The change in mood became clear as the nitty-gritty of what the Budget revealed and, more importantly, concealed came to be discussed in the public domain. The picture that emerged is of a government caught in a neoliberal trap. Tax forbearance and the goods and services tax (GST) misadventure have significantly sapped its resource mobilisation capabilities. While revenue growth is sluggish, the government cannot increase its borrowing significantly as it is constrained by the demands of global capital and its own commitments to rein in the fiscal deficit. If it cannot borrow, its expenditures are capped. If it cannot spend, it cannot spur demand for the private sector or put in place the infrastructure needed to support private sector growth, however fast that may be. It also cannot outlay the large resources needed to recapitalise financial institutions, so as to set right the visible crisis in the banking sector and the less visible crisis in the non-bank financial sector. That precludes a credit surge that can drive demand and support private investment. To top it all, even though it cannot do all this, to the extent that it has chosen to spend it is dependent on special resources from the central bank’s reserves, large and ambitious privatisation plans and, disconcertingly for the private sector, a surcharge on the super-rich.

This neoliberal bind that the government has put itself in has implications for the growth story. India is still an economy in which demand is driven not primarily by mass incomes that create a wide market or by large exports to global markets, but by the demand generated by government spending and credit expansion. If the government cannot spend to drive demand, growth would be indifferent or slow. And if the government cannot provide the resources to revive a sick financial sector, credit will remain sluggish, restraining demand and growth even further. So, the problem is not just the evidence that growth is slowing, but that it is likely to decelerate even more.

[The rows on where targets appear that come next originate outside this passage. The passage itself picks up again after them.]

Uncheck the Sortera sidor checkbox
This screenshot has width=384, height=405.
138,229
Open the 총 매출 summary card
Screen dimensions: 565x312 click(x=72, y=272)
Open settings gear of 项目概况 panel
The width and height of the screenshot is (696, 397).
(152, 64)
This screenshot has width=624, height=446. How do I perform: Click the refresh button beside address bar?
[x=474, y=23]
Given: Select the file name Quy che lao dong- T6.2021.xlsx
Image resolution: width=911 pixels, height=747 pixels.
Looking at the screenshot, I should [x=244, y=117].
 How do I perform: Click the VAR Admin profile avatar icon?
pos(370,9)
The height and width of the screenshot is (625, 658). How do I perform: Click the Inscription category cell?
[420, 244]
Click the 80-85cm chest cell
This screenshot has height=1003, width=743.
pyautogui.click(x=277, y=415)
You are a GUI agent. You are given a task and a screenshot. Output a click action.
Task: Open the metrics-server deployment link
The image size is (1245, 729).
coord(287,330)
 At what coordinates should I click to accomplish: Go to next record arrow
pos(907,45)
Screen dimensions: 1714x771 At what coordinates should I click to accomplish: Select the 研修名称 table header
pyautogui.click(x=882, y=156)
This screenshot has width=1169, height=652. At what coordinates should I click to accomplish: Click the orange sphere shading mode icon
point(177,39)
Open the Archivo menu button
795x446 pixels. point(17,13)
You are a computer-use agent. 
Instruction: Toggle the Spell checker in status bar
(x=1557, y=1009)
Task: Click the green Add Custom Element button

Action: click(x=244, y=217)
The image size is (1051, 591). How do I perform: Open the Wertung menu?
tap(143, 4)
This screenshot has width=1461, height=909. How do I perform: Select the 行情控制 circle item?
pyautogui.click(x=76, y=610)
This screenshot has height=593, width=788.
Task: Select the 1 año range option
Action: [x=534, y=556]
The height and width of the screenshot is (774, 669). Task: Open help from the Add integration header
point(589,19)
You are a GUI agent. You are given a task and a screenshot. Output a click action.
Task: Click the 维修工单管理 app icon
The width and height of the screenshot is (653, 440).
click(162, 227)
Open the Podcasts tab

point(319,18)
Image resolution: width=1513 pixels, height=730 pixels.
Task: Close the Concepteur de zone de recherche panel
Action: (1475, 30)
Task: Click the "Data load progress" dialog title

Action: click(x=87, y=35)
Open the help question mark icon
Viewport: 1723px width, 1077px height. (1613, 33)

Realising that the government was not doing and possibly cannot do what they thought it would, stock market players are choosing to book profits or cut losses and exit. The intensity of the decline triggered by disappointment only matches that of the climb driven by misplaced expectations. But there are other players, in industry, banking and the trade, who cannot exit unless driven to bankruptcy. They are the ones who are now waking up to slow growth and have chosen to speak up and say things are going awry, perhaps with the hope that they can get the decisive leader to somehow break out of the tentacles of neoliberalism.

It is important here to see the difference in the nature of the new demands. The clamour earlier was for “more reform”, based on the belief that it was reform and the animal spirits it would unleash, and not state support and easy credit, that was crucial for growth. The demand now, implicitly and explicitly, is for a stimulus: more spending, more infrastructural investment, more tax cuts, and the like. In fact, the chief executive of the NITI Aayog is reported to have declared that growth is slowing because of too much reform. That, if true, is definitely a turnaround.

Meanwhile, in a turn reminiscent of the emphasis on non-economic issues in the election campaign, the “decisiveness” of the new government is focussed on other fronts. The race to amend the Right to Information Act and the Unlawful Activities Prevention Act, among others, points to a trend where it is not economic revival that leads to legitimacy that is the government’s focus, but the ability to quell any dissent that a loss of legitimacy would lead to. That is what the push for “minimum government and maximum governance” is proving to be. But that, unfortunately, is not a matter that seems to concern India’s business leaders.